Python for Data Science

Programming languages that build the apps, programs and environments you use are sophisticated and, according to the TIOBE Index, there are more than 250 programming languages currently in existence. One of the most popular of these is Python, an open-source language that’s been around since February of 1991. Data scientists have been using Python regularly for years, but let’s take a closer look at what Python is and why it’s popular among data scientists.

Introducing Python

Python is an extensible and portable programming language that can be run on Unix, Mac, or Windows. Because of this accessibility and portability, it has no shortage of users. New Python users can learn enough to work with code quickly, with a large community to support their efforts. A 2016 O’Reilly Media survey found that 54 percent of data scientists use Python in their work, up from 40 percent in 2013. The Economist even claimed in 2018 that Python is becoming the world’s most popular coding language.

Corporate and research usage supports these numbers. For years, Python has been the language of choice for production engineers at Facebook; in fact, it is the third-most popular option. And Python is one of Google’s official languages — meaning it can be deployed to production within the company. Walt Disney Animation Studios uses Python for many creative tasks. Companies like Industrial Light and Magic, Spotify, Quora, Netflix, Dropbox, and Reddit all rely on Python for everything from moviemaking to social news aggregation. Python is even the most popular introductory coding language taught at top US universities, in part because of its popularity in so many settings.

A wide range of companies and institutions with very different goals all prefer to use Python, which is a testament to its flexibility. But how does it work, exactly?

For starters, Python supports multiple paradigms, including functional programming, object-oriented programming, structured programming, and procedural programming. It’s the Swiss Army knife of languages, allowing the production environment and researchers to all use the same tools. This means that it can handle website construction, data mining, and much more — all in the same language.

Furthermore, Python can be extended via libraries to allow data scientists to tackle machine learning, data analysis, and beyond.The active community of Python users provides easy-to-follow tutorials that make it simple and quick for machine learning. This makes Python more than just a programming language; it’s one of many tools that data scientists can use to explore and analyze their datasets.

Why is data science using Python?

Because the language is multifaceted and flexible and has easy readability, Python is an obvious language of choice in the field. However, Python usage is relatively new. As a result, Python libraries such as Pandas help individuals clean up data and perform advanced manipulation.

Numbers on Pandas usage are hard to come by, but Quartz notes that Stack Overflow saw 1 million unique visitors viewing 5 million questions on Pandas in October 2017 alone.

The growth of Python in data science has gone hand in hand with that of Pandas, which opened the use of Python for data analysis to a broader audience by enabling it to deal with row-and-column datasets, import CSV files, and much more.

While Pandas may be the best-known library, there are hundreds of specialized libraries that serve a similar purpose, such as SymPy (for statistical applications), PyMC (machine learning), matplotlib (plotting and visualization), and PyTables (storage and data formatting). These and other specialized libraries aid in everything from machine learning to data preprocessing to neural networks. One of the main benefits of Python is that its flexible nature enables the data scientist to use one tool every step of the way.

Another plus is the large community of data scientists, machine learning experts, and programmers who go out of their way not only to make it easy to learn Python and machine learning but also to provide datasets to test a Python student’s mastery of their newfound skills. Whether you are a social scientist who needs Python for advanced data analysis or an experienced developer interested in a growing field, a part of the Python community is ready to help you out.

■ Required action 1: In the article on Python for data science, what percentage of data scientists used Python in their work according to the 2016 O'Reilly Media survey?
■ Required action 2: Continue the article on Python for data science, picking up after its final sentence.

■ Supplied data:
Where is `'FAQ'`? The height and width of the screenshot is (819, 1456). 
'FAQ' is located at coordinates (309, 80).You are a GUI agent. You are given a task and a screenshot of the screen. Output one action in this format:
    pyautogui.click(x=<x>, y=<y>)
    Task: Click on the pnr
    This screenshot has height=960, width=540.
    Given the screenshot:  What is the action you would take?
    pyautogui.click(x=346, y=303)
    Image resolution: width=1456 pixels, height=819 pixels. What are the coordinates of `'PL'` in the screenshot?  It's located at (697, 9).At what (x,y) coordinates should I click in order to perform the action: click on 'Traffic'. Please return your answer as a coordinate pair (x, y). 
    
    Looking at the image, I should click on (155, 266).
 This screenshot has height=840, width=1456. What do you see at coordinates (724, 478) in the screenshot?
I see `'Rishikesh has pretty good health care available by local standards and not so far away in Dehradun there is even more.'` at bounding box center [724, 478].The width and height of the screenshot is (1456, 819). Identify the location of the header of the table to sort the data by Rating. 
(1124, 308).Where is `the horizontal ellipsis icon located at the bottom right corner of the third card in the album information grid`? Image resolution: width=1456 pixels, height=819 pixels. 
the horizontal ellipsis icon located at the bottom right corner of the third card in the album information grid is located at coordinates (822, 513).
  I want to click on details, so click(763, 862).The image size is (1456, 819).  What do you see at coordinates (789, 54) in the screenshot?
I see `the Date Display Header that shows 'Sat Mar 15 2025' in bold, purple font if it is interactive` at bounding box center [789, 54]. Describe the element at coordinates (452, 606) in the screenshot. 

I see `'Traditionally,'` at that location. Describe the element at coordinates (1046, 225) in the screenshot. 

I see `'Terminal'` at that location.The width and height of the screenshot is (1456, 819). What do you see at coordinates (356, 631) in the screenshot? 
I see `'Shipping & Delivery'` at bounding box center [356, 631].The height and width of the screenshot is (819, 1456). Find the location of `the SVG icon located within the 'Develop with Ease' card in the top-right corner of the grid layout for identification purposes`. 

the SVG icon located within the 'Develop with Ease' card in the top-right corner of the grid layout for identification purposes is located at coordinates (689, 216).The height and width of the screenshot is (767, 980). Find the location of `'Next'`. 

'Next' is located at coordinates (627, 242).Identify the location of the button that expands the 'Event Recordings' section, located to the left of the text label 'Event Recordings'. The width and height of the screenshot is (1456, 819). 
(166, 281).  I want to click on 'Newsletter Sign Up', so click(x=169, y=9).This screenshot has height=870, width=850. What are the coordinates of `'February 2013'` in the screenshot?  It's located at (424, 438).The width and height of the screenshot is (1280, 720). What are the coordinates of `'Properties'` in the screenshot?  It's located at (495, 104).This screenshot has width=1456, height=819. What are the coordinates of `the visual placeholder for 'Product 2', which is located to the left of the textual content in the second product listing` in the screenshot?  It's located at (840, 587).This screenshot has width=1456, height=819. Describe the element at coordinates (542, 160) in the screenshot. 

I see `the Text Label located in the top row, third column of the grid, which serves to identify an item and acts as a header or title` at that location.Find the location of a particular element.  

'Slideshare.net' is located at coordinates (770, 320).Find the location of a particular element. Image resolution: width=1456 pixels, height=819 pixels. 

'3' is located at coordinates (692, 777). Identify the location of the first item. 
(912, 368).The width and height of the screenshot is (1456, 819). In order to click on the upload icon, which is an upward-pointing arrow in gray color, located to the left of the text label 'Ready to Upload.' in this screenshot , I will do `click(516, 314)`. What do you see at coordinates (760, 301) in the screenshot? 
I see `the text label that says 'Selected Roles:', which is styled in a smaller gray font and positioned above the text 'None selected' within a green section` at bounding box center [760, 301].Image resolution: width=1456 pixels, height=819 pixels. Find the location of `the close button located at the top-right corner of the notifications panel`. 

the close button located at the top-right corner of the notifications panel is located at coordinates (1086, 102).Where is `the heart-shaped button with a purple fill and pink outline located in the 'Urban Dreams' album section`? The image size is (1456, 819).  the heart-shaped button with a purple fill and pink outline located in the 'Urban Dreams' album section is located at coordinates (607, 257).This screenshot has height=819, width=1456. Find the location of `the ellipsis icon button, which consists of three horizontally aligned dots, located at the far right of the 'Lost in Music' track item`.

■ Written response 1: 54 percent

■ Written response 2:
However, with so many resources available to help you utilize Python, how can you know which one will be best for you?

Learning from a trusted source like UC Berkeley can ensure that you are able to use the programming language with confidence. Through datascience@berkeley, UC Berkeley’s online Master of Information and Data Science you can take an entire course on Python for data science. Students are introduced to a range of Python objects and control structures; the course then has you build on this knowledge with classes and object-oriented programming before delving into Python’s system of packages for data analysis.

Python vs. R: What’s the difference?

Like Python, R is another open-source programming language that was developed in the 1990s, with an initial release in 1995. Also like Python, R is available for Windows, Unix, and MacOS. However, while Python is a general language that can handle everything from data mining to website construction, R is a domain-specific language, developed with statisticians in mind.

Because of this, R is known for providing statistical and graphical techniques, including linear and nonlinear modelling, classical statistical tests, time-series analysis, classification, and clustering. In addition, since it’s closely tied to academia, packages usually exist for new research, keeping R on the cutting edge and making it great for use in data science. In fact, many popular machine learning algorithms are implemented in R.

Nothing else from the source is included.